Collected data –
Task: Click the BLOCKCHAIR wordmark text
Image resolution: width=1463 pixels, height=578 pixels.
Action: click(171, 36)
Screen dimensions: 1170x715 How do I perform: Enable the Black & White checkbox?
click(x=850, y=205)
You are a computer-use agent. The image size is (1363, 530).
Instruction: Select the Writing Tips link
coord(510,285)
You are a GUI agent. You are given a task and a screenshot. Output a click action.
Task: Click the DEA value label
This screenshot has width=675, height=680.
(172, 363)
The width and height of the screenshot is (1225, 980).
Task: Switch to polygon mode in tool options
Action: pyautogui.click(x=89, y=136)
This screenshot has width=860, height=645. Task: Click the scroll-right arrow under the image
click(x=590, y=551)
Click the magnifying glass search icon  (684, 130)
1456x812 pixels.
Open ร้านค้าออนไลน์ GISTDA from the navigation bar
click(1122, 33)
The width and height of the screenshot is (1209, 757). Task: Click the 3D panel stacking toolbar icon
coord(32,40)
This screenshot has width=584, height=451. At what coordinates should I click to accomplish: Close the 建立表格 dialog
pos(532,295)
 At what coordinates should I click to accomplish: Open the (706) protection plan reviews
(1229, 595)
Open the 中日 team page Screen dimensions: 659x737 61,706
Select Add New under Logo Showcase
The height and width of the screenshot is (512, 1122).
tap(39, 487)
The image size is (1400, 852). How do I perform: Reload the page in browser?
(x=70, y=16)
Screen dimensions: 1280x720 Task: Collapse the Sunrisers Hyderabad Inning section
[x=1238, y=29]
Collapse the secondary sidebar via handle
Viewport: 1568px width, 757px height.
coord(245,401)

Assignment – Reproduce all the records, exactly and in full.

Task output –
Task: Click the BLOCKCHAIR wordmark text
Image resolution: width=1463 pixels, height=578 pixels.
Action: click(171, 36)
Screen dimensions: 1170x715 How do I perform: Enable the Black & White checkbox?
click(x=850, y=205)
You are a computer-use agent. The image size is (1363, 530).
Instruction: Select the Writing Tips link
coord(510,285)
You are a GUI agent. You are given a task and a screenshot. Output a click action.
Task: Click the DEA value label
This screenshot has width=675, height=680.
(172, 363)
The width and height of the screenshot is (1225, 980).
Task: Switch to polygon mode in tool options
Action: pyautogui.click(x=89, y=136)
This screenshot has width=860, height=645. Task: Click the scroll-right arrow under the image
click(x=590, y=551)
Click the magnifying glass search icon  (684, 130)
1456x812 pixels.
Open ร้านค้าออนไลน์ GISTDA from the navigation bar
click(1122, 33)
The width and height of the screenshot is (1209, 757). Task: Click the 3D panel stacking toolbar icon
coord(32,40)
This screenshot has width=584, height=451. At what coordinates should I click to accomplish: Close the 建立表格 dialog
pos(532,295)
 At what coordinates should I click to accomplish: Open the (706) protection plan reviews
(1229, 595)
Open the 中日 team page Screen dimensions: 659x737 61,706
Select Add New under Logo Showcase
The height and width of the screenshot is (512, 1122).
tap(39, 487)
The image size is (1400, 852). How do I perform: Reload the page in browser?
(x=70, y=16)
Screen dimensions: 1280x720 Task: Collapse the Sunrisers Hyderabad Inning section
[x=1238, y=29]
Collapse the secondary sidebar via handle
Viewport: 1568px width, 757px height.
coord(245,401)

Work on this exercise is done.